La navette fluviale qui relie durant l’été Trois-Rivières et Bécancour est à cet égard assez symbolique. Sur le plan des esprits, on peut dire que les deux rives se sont tellement rapprochées qu’on en oublie presque le fleuve.

Il y a une forte complémentarité entre les deux villes. Leurs interrelations sont d’une telle évidence et il en est de même de leur interdépendance économique.

«Nos habitudes de vie sont là. Notre cœur est là», a reconnu le maire de Bécancour qui n’a pas hésité à nommer cet espace commun, la région 417 (contraction de 04 et 17).

On l’a surtout baptisée Zone économique naturelle et, même si cette dénomination n’a jamais été officielle, Jean-Guy Dubois a toujours été considéré publiquement comme le maire de la ZEN, titre officieux qui ne lui a jamais été contesté.

À l’évidence, pour son dernier bilan économique annuel, il entendait répliquer une ultime fois à ses détracteurs d’outre-20 et à réaffirmer ses convictions.

Il a d’ailleurs illustré sa conception en invitant Bécancour à faire en sorte de continuer à travailler à effacer son «déficit de positionnement», parce que située à l’extrême nord d’une zone économique avec laquelle elle a peu de liens et un si faible sentiment d’appartenance.

Il a même dit regretter de ne pas avoir été invité à participer à la demande commune de Trois-Rivières et Shawinigan pour la tenue des Jeux du Canada.

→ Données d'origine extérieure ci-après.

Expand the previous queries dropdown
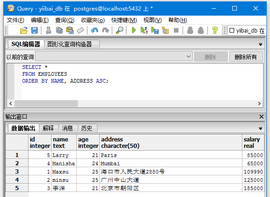270x197 pixels. [x=189, y=56]
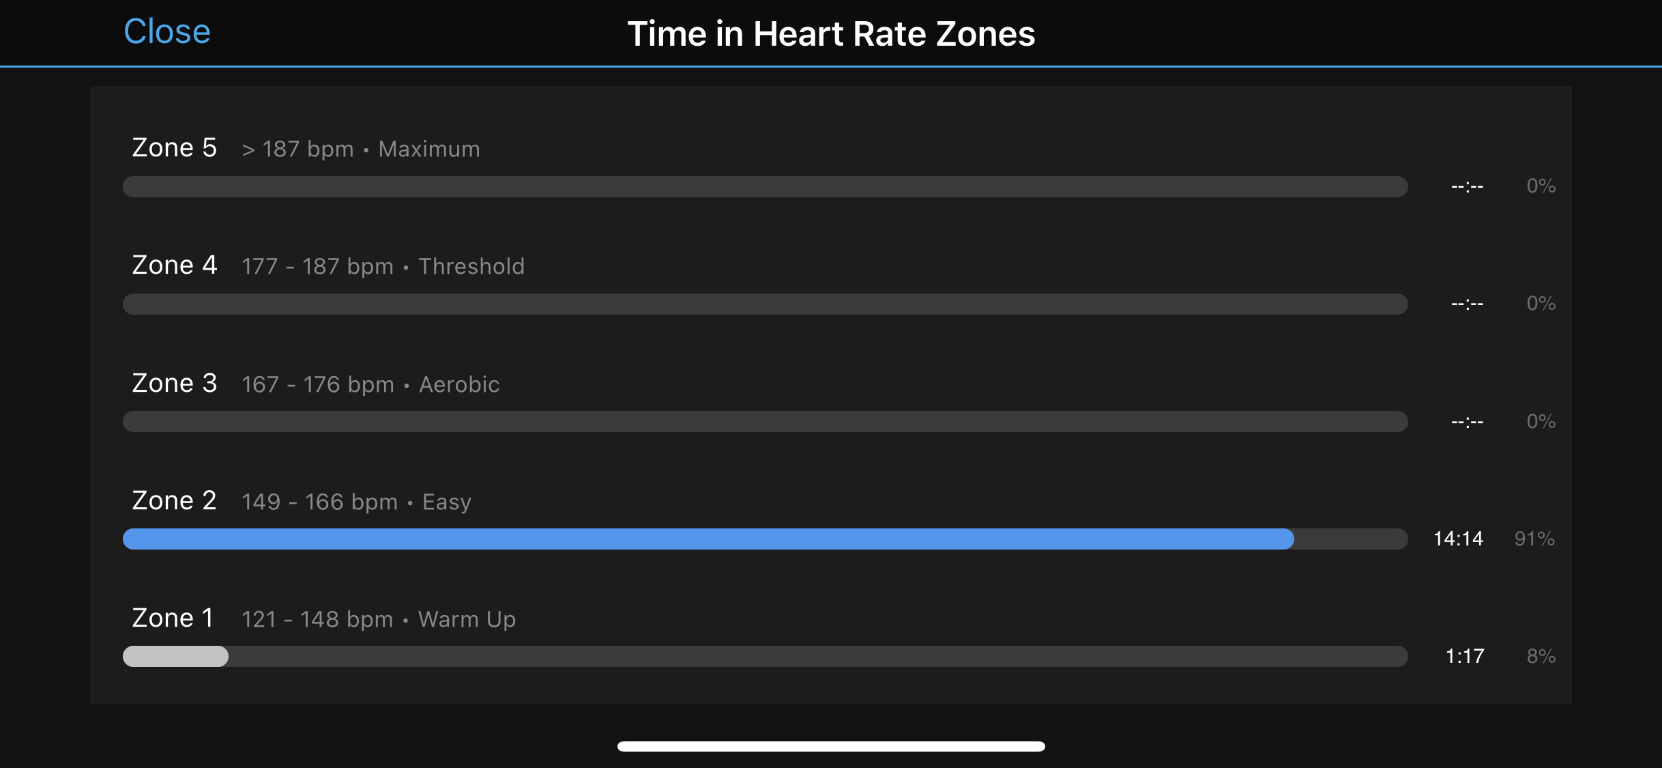The image size is (1662, 768).
Task: Select the Zone 2 label
Action: tap(175, 500)
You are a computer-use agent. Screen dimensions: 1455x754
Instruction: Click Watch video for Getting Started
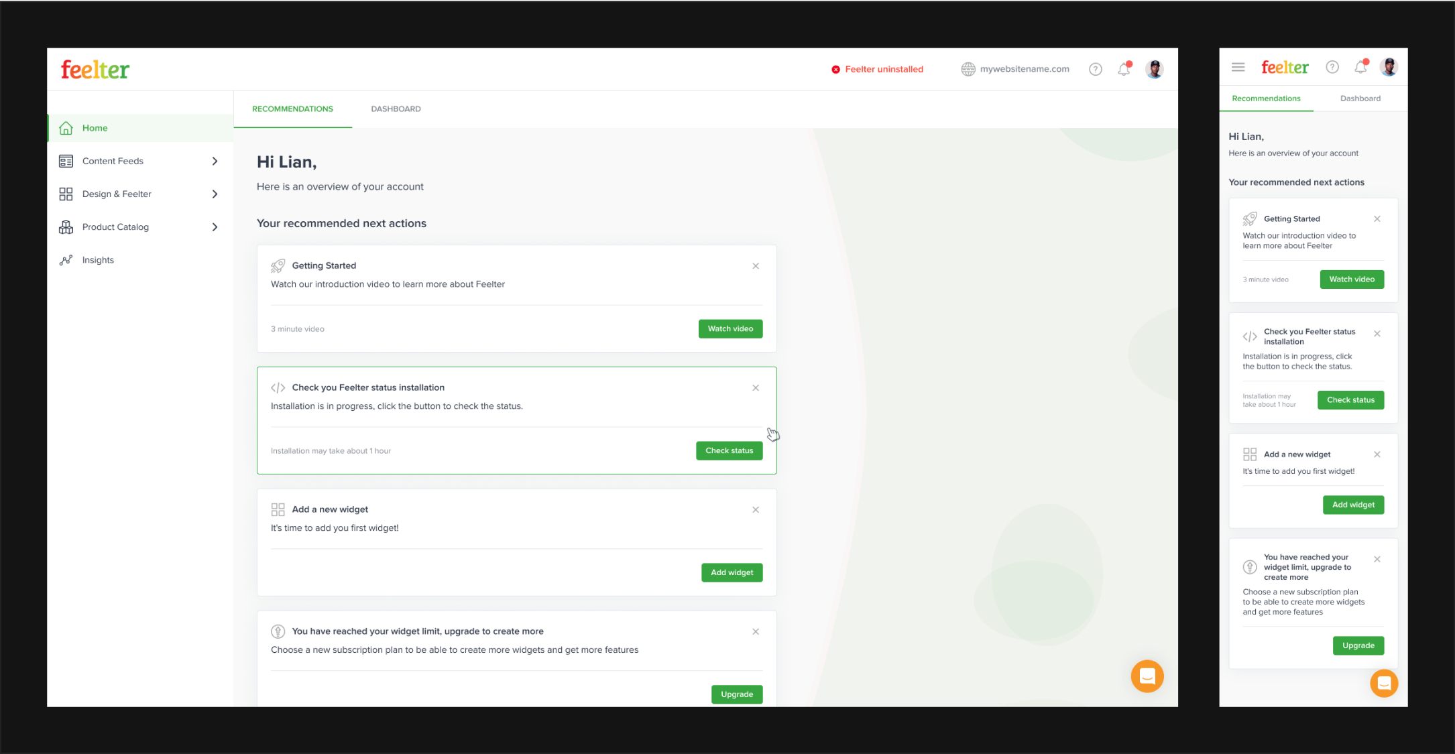coord(730,328)
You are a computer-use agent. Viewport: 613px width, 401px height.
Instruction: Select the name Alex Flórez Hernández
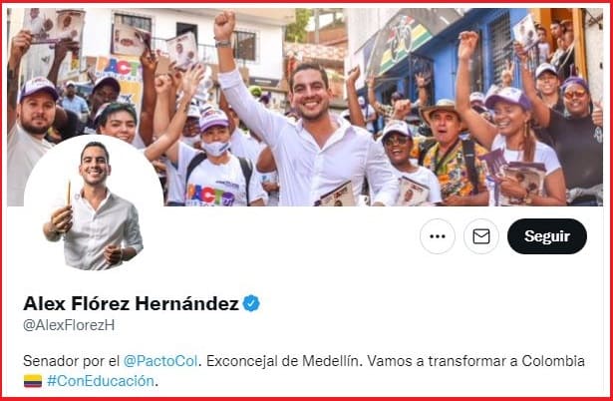tap(131, 303)
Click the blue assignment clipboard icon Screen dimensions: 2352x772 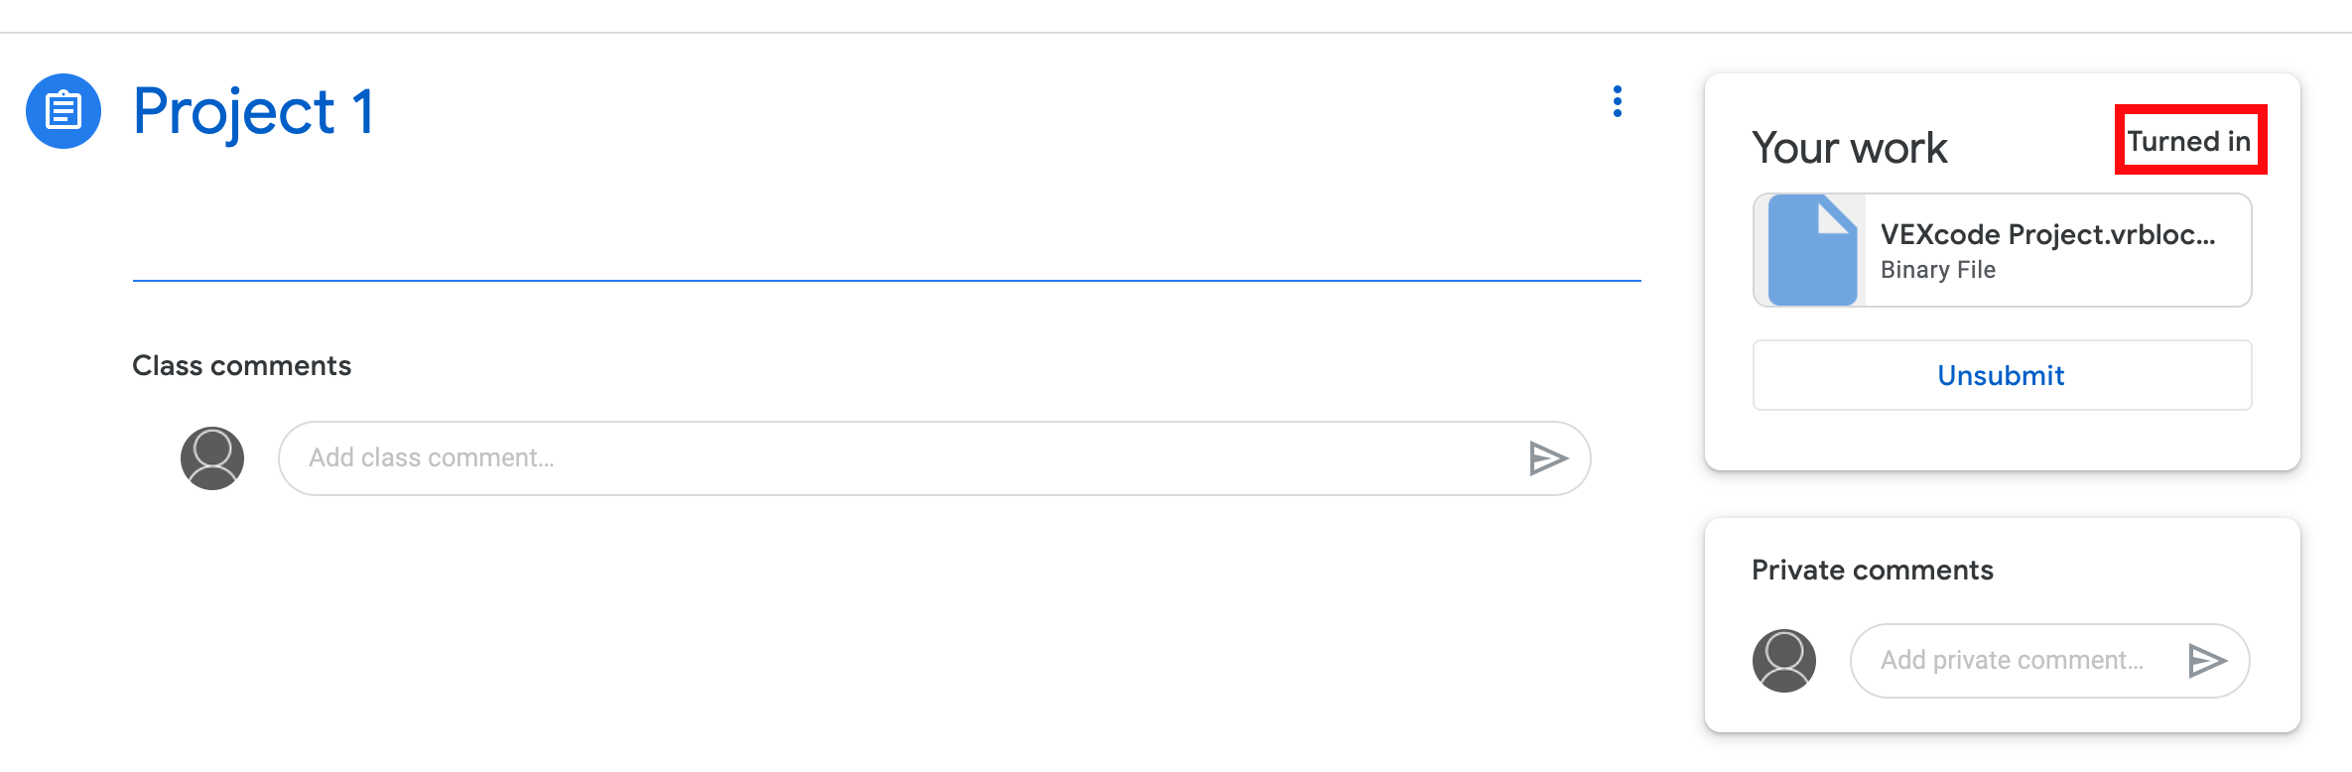click(x=64, y=111)
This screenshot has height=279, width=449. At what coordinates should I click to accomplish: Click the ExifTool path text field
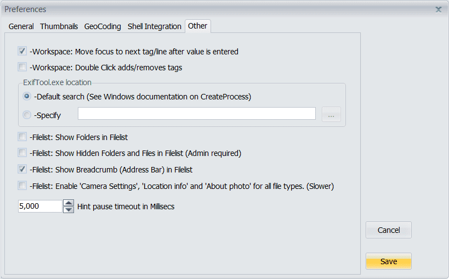(x=196, y=114)
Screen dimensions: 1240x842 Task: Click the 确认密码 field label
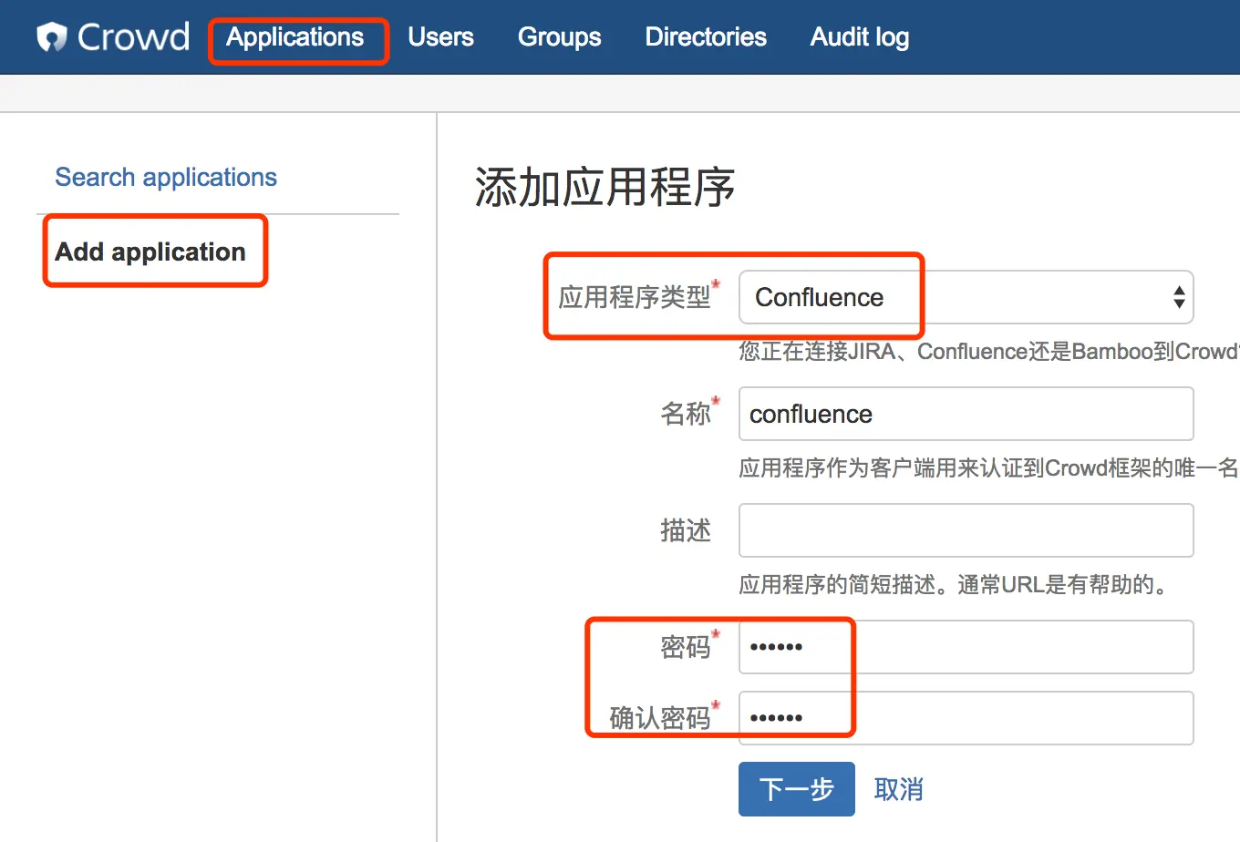(x=659, y=718)
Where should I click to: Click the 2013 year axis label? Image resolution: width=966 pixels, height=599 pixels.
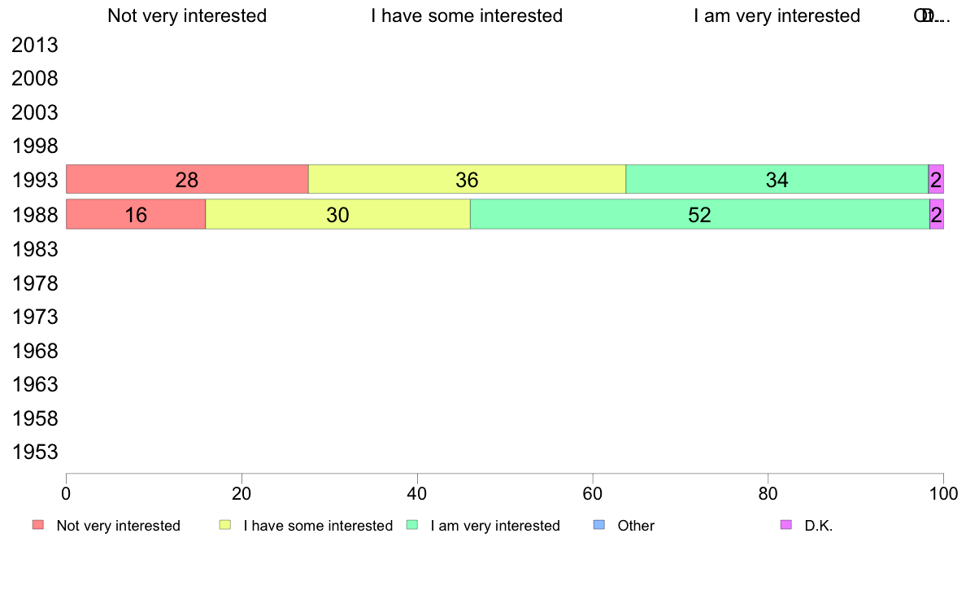(34, 45)
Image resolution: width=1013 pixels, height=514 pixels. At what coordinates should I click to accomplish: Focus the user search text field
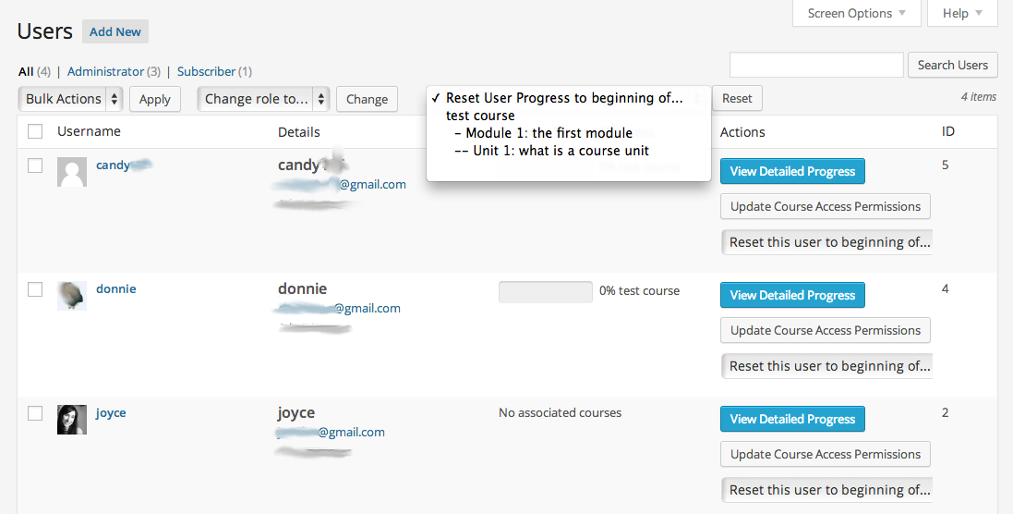(x=816, y=65)
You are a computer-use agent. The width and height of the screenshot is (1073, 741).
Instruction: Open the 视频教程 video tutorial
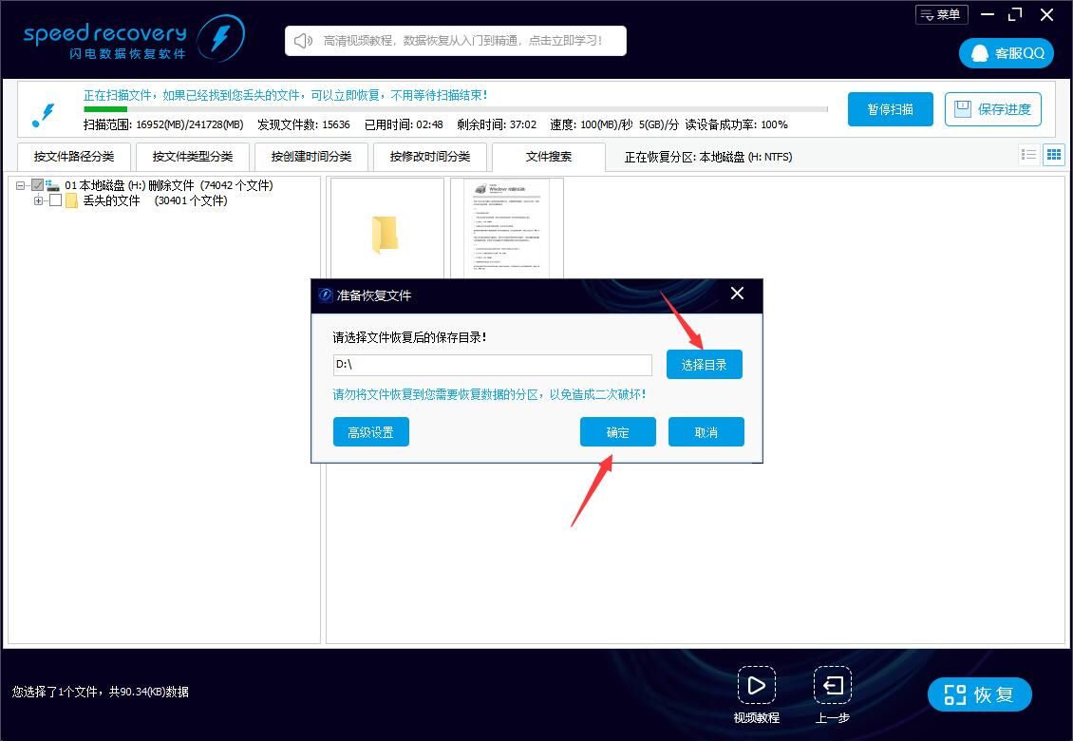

Il aurait bien aimé faire partie de cette alliance, d’autant que Bécancour possède à Gentilly l’un des plus grands complexes équestres du Canada.

Reste qu’avec sa synergie avec Trois-Rivières, une orientation de décarbonisation des grandes usines du méga-parc industriel, «qui doit prendre le virage écologique», insiste-t-il, un éventuel centre de recherche sur les énergies vertes, l’implantation plutôt acquise d’une zone d’innovation, Bécancour est probablement engagée dans cette fameuse 5e révolution industrielle à laquelle Jean-Guy Dubois appelle d’adhérer avec insistance, celle de l’environnement.

Le portrait qu’il a dressé de l’évolution de sa ville était plutôt éloquent et les perspectives qu’il en a esquissées apparaissent emballantes.

Un exposé dont on pourrait soupçonner qu’il met la table à la sollicitation d’un nouveau mandat. Il y avait énuméré les grands «défis» pour les prochaines années de Bécancour, un genre de cahier de charges pour la personne qui va lui succéder.

À ce point que la seule question qui lui a été posée à la fin de sa web-conférence est venue de mon confrère Marc Rochette : «Regrettez-vous votre décision ?»

Non seulement Jean-Guy Dubois ne la regrette pas, mais il avait invité les futurs prétendants à assister à sa conférence.

Après avoir rédigé un «guide de l’élu», il a invité les candidats à se présenter pour «les bonnes raisons».

À quelques semaines des élections municipales de novembre, Bécancour devrait inaugurer les «Chemins de la Bécancouriale», inspirés de Compostelle.

Si Jean-Guy Dubois ne dirigera plus la ville, on peut tenir pour acquis qu’il restera dans wl’esprit de tous, le maire zen de la ZEN.

Il aura à l’œil sa succession, tout en s’appliquant a, comme le lui répétait son père, «bien faire et laisser braire».

Coup de cœur: Le vaccin serait comme notre char d’assaut. S’il n’apportera pas la résurrection pour Pâques, il promet la libération pour la fête nationale.

Coup de griffe: Montréal aurait grand besoin de la Coupe Stanley pour relancer ce printemps son centre-ville. Faudra peut-être penser à autre chose.